Long service leave is an entitlement regulated by each of the states and territories in Australia. Our previous articles explained the long service leave entitlements in each state and territory, as well as how extraterritorial service is recognised for the purposes of calculating long service leave. This article provides an update on the position in QLD, VIC and NSW.
In Queensland, an employee must complete 10 years of continuous service ‘with the same employer’ in order to be entitled to take long service leave. Continuous service, for the purposes of the Industrial Relations Act 2016 (QLD), includes any work performed for the same employer, whether wholly in the state of Queensland, or for extraterritorial service – ‘partly in and partly outside the State’.
In a recent decision (Infosys Technologies Ltd v Fox [2025] QCA 045), the Queensland Court of Appeal has upheld the Queensland Industrial Relations Commission’s (QIRC’s) decision regarding an employee of Infosys Technologies Limited, who commenced employment with Infosys in 2012 in India, completed a period of service in Victoria and completed just 18 days of continuous service in Queensland, whilst serving out his notice period. The QIRC determined that despite only completing 18 days of his employment in Queensland, with the balance in Victoria and India, this was sufficient to constitute service that was ‘partly in and partly outside the State’, which meant he qualified for a long service leave payment on termination of his employment in Queensland.
Infosys sought special leave to appeal the Court of Appeal’s decision; however, special leave was refused as the High Court found Infosys had insufficient prospects of success on appeal.
In our previous article, we considered the position in Victoria in relation to the recognition of extraterritorial service, after a landmark decision by the Victorian Court of Appeal (Infosys Technologies Ltd (ACN 090 591 209) v State of Victoria [2021] VSCA 219).
In a contrasting position to that in Queensland, the Victorian Court of Appeal held that it wasn’t sufficient that some service is outside the State – there must also be a connection between a period of continuous service and Victoria, at the time the service is undertaken. As a result, in that decision, Infosys did not have an obligation to pay the applicant employees long service leave, as their overseas service did not count for the purposes of the Long Service Leave Act 2018 (VIC).
The position in New South Wales regarding extraterritorial service is now similar to that in Victoria.

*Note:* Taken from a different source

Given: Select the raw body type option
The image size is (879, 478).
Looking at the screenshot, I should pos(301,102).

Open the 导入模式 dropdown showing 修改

In New South Wales, pursuant to the Court of Appeal’s decision in Wipro Limited v State of New South Wales [2022] NSWCA 265, the entirety of an employee’s service, both inside and outside of NSW, must have a substantial connection to NSW to count towards continuous service for the purposes of the Long Service Leave Act 1955 (NSW).

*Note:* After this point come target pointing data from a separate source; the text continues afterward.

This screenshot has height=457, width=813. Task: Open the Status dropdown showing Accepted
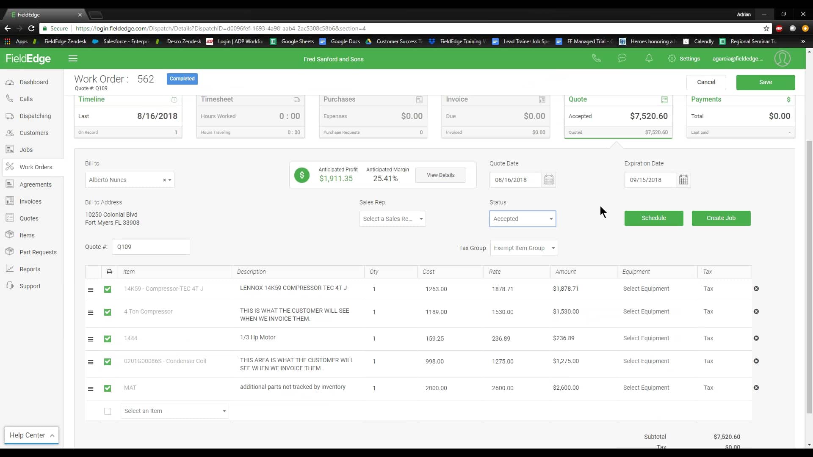pyautogui.click(x=522, y=219)
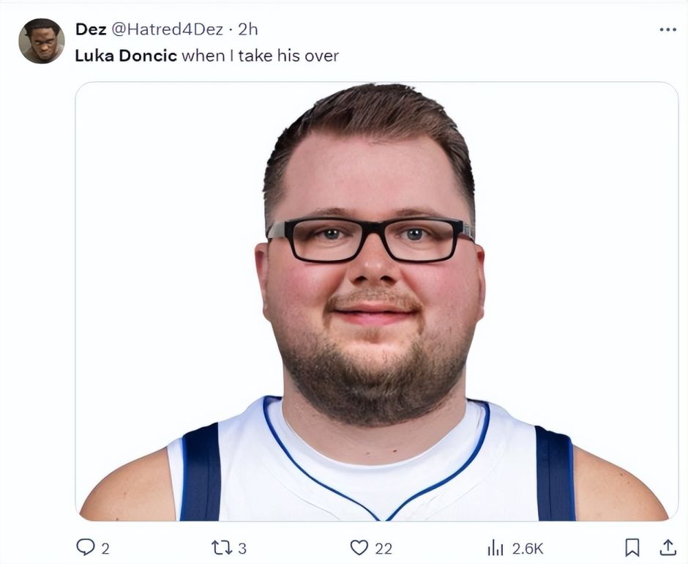The height and width of the screenshot is (564, 688).
Task: Open the three-dot more options menu
Action: click(668, 29)
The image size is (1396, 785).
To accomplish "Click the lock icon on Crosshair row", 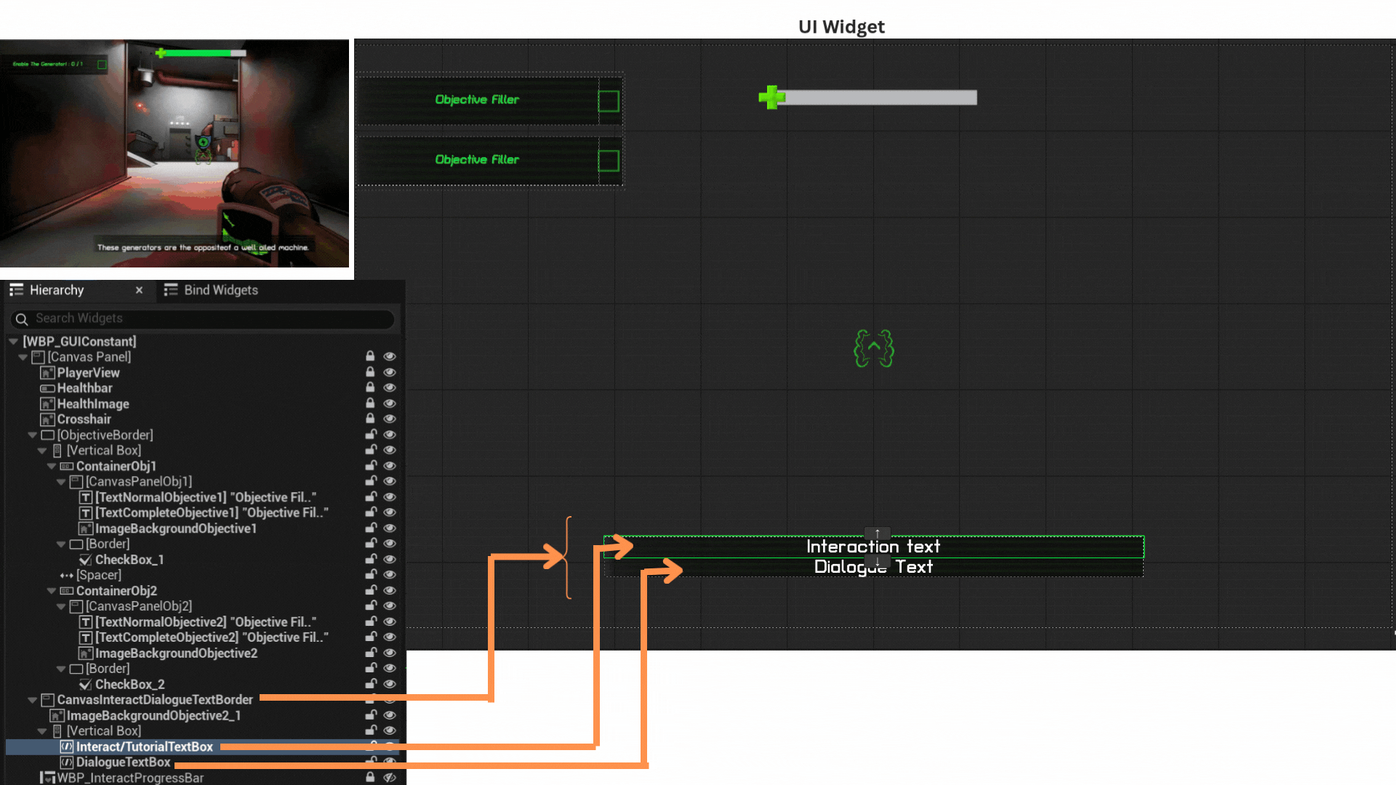I will [x=370, y=419].
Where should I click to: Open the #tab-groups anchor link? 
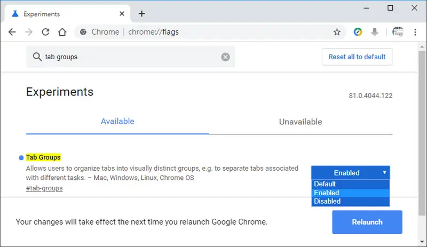point(44,188)
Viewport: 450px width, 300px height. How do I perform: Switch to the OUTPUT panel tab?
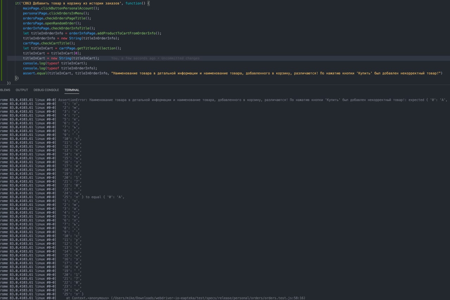coord(22,90)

In that case, an employee who had worked for Wipro Ltd (Wipro) for six years in India and then nearly five years in NSW pursuant to a deputation agreement, was held to not be entitled to long service leave on termination of employment. The Court held that his period of service in India was a distinct period which was not “substantially connected” to NSW, and therefore Wipro did not have an obligation to pay any long service leave on termination of employment.
Employers who employ employees across jurisdictions should be aware of the differing interpretations of continuous service, and how extraterritorial service is considered, for the purposes of calculating long service leave entitlements.
This is of particular importance for employers who engage employees on secondments or other arrangements which require them to complete periods of service in jurisdictions such as Queensland (or a jurisdiction with similarly worded legislation), where even short periods of performing work may be sufficient to entitle employees to long service leave upon completion of the requisite continuous service period.
Under the Fair Work Act 2009 (Cth) (FW Act), employees are entitled to 12 months of unpaid parental leave which typically must be taken in one single continuous period.
As of 1 July 2025, an employee may take up to 120 days of flexible unpaid parental leave (Flexible Leave) during the 24 month period from the date of birth or day of placement of the child. Flexible Leave can be taken as:
- A single continuous period of one day or longer; or
- Separate periods of one day or longer each.
From 1 July 2026, this will increase to up to 130 days.
Flexible Leave must be taken after the employee takes a period of unpaid parental leave, as the employee’s entitlement to unpaid parental leave (except for Flexible Leave) ends on the first day that the employee takes Flexible Leave.
Employers should update their parental leave policies to reflect the increased period of available Flexible Leave and be prepared for more employees to come back to work from parental leave on a more flexible basis. Flexible Leave is most commonly used by employees to “ease back in” to work. We have seen examples where employees return to work on a 3-day per week basis and take 2 days per week as Flexible Leave, for a total of up to 120 days.